Quisicosas
En el barro, hiel y miel
Muchos de los arrastrados por la ola del barranco tienen los ojos desorbitados, como terneras en pánico, y quedan locos, incapaces de hablar por un tiempo, balbuciendo incoherencias
El chaval –pelo rubio, ojos azulísimos– llegó desesperado al centro médico de Chiva. Iba de pueblo en pueblo, buscando al padre desaparecido. La enfermera Regina lo acompañó al centro de desplazados, ni rastro. Entre los que habían perdido las casas no apareció nadie que respondiese a la descripción de aquel hombre, que había salido en coche de su casa y jamás regresó. El chico se marchó, cabizbajo y triste, pero los ojos no se le olvidaron a Regina, que es pequeña y dulce, aunque dura como la cáscara de nuez, que tiene dentro un fruto tierno.
Muchos de los arrastrados por la ola del barranco tienen los ojos desorbitados, como terneras en pánico, y quedan locos, incapaces de hablar por un tiempo, balbuciendo incoherencias. «Había un hombre –recuerda la enfermera– que ni sabía quién era. Había olvidado su identidad, su nombre, su procedencia. Lo encontramos estrellado, orillado en el vehículo, en la A3». Entonces la mujer pequeña le miró los ojos azulísimos y algo le dio un aldabonazo dentro.
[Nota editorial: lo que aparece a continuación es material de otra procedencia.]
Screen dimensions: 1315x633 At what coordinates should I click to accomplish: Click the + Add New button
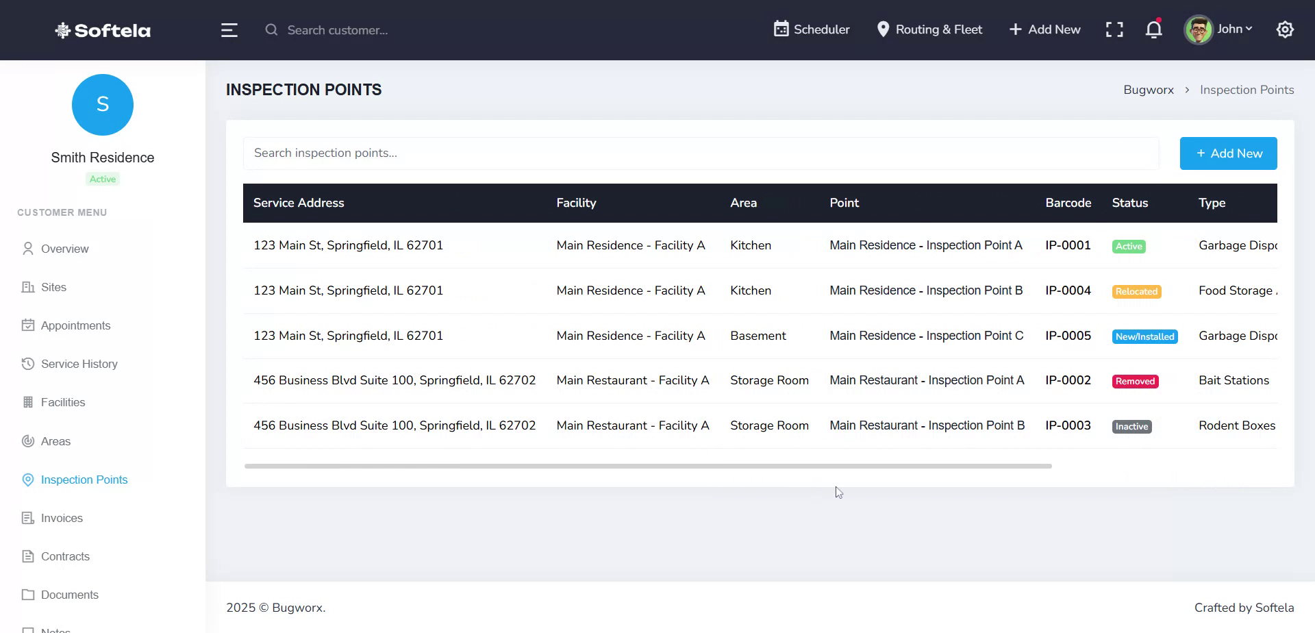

Las mujeres tenemos esas cosas, que un movimiento de las manos, un forma de mirar de soslayo nos hacen reconocer a los hijos y a los desvalidos. Regina caviló. A duras penas consiguió que el desconocido recordase tener un hermano, dueño de un restaurante. Llamaron a varios establecimientos y en uno, el dueño buscaba al pariente. Se oyeron gritos al otro lado de la línea, en el centro médico se hizo silencio, «se nos saltaban las lágrimas»: el hostelero era efectivamente el hermano de aquel conductor accidentado, que a su vez era el padre del muchacho de los ojos celestes. La tormenta no se salió con la suya. Hay como islas de alegría en medio de esta gran tragedia.
Por ejemplo, lo de Elena, de Letur (Albacete), que fue arrastrada por el río, que de repente atravesó el pueblo por donde no le correspondía, y se quedó suspendida de un balcón, muy cerca de donde fueron arrebatados Jonathan y Mónica. Una hora estuvo colgada de las barras, pidiendo auxilio, empapada y aterida, la piel dilatada y amarilla por el frío extremo, los ojos cavados en negro de angustia. «El López», de sesenta y tantos, pero fuerte como un toro, la vio y corrió donde su hermana Antonia, que le dio cuerdas. Regresó al balcón, ató a Elena por la cintura y el pecho, y la izó, arrancándola del agua que se la llevaba. Superado el peligro, el López se encaminó aliviado hacia el molino, donde Antonia, sólo para ver que el río se había llevado a su hermana. El cuerpo apareció el sábado a cinco kilómetros. Miro mis botas, pardas de barro, y me parece que el fango sabe a hiel y miel, como la vida.